I am now struggling to define $A_{ij}$ so that when I use definition of $g$ on $R.H.S$ I get $L.H.S=R.H.S$. Thus showing that indeed $g(i)$ satisfies equation (1) and yet not listed so it follows that 'there are sets $A_{ij}$ for which H has to be uncountable to satisfy equation (1)'
Can someone help me finish this solution?
Thank
 A: I don’t at the moment see a way to make your approach work, so I’m going to suggest a different one. Each of the sets $A_{ij}$ will be a subset of $\mathbb{N}^\mathbb{N}$. Specifically, try letting $$A_{ij} = \{f\in\mathbb{N}^\mathbb{N}:f(i)=j\}$$ for each $\langle i,j \rangle \in \mathbb{N}^2$. Note that with this choice of the $A_{ij}$, $$\bigcup_{i\in\mathbb{N}} A_{ih(i)}$$ is simply the set of functions from $\mathbb{N}$ to $\mathbb{N}$ that agree with $h$ on at least one element of $\mathbb{N}$.
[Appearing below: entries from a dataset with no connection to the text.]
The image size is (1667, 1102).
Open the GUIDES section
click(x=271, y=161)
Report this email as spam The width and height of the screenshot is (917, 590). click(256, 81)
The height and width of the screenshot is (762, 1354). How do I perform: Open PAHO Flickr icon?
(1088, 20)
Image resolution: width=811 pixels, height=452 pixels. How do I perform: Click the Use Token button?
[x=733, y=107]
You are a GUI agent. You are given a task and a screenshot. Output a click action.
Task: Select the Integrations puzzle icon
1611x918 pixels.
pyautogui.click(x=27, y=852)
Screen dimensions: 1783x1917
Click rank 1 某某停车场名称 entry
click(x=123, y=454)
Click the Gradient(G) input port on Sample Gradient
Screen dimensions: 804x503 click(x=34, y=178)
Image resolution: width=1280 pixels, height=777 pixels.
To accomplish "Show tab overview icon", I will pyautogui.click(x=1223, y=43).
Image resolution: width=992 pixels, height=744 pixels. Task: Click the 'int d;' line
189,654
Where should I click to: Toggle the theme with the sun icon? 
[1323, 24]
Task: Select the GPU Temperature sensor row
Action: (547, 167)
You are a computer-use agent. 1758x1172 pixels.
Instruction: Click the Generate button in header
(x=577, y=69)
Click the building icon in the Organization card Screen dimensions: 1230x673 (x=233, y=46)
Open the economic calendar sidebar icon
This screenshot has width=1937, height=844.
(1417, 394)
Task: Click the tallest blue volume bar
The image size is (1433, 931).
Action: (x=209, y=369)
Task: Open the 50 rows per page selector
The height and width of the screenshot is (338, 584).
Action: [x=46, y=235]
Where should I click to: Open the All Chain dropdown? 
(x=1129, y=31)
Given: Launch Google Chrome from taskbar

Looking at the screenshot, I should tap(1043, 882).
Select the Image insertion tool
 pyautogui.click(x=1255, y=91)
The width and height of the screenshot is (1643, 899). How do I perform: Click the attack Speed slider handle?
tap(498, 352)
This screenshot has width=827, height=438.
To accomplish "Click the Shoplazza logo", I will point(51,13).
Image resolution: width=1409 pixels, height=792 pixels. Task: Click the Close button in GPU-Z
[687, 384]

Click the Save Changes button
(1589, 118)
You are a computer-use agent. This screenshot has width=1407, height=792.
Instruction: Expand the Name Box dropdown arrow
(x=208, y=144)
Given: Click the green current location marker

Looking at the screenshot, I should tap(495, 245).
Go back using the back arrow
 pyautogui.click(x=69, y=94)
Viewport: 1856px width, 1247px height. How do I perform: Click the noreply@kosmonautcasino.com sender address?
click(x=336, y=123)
Your lefthand side is then clearly empty, but if $H\subseteq \mathbb{N}^\mathbb{N}$ is countable, you shouldn’t have too much trouble finding a member of $\mathbb{N}^\mathbb{N}$ that belongs to the righthand side.
A: If we define $A_{ij}$ as below then it will turn L.H.S into $\emptyset$ and $R.H.S$ empty for only function $g(i)$ but $\{x\}$ for any $h\in H$
$\forall i\in \mathbb N$
define $A_{ij}$ as below:-
$A_{i0}=\emptyset$         $\space$   if $g(i)=0$
$A_{i0}=\{x\}$   $\space$if $g(i)=1$
$A_{i1}=\emptyset$$\space$   if $g(i)=1$
$A_{i1}=\{x\}$   $\space$if $g(i)=0$
$A_{ij}=\{x\}$ $\space$ $\forall j>1$
Then 
$\bigcup_{i=0}^\infty\Bigg(\bigcap_{j=0}^\infty{A_{ij}}\Bigg)=\emptyset$
$\bigcap\Bigg\lbrace\Bigg(\bigcup_{i=0}^\infty A_{ih(i)}\Bigg)\mid h\in H\Bigg\rbrace=\{x\}$
$\bigcap\Bigg\lbrace\Bigg(\bigcup_{i=0}^\infty A_{ih(i)}\Bigg)\mid h\in H \bigcup g\notin H\Bigg\rbrace=\emptyset$
Does it make sense?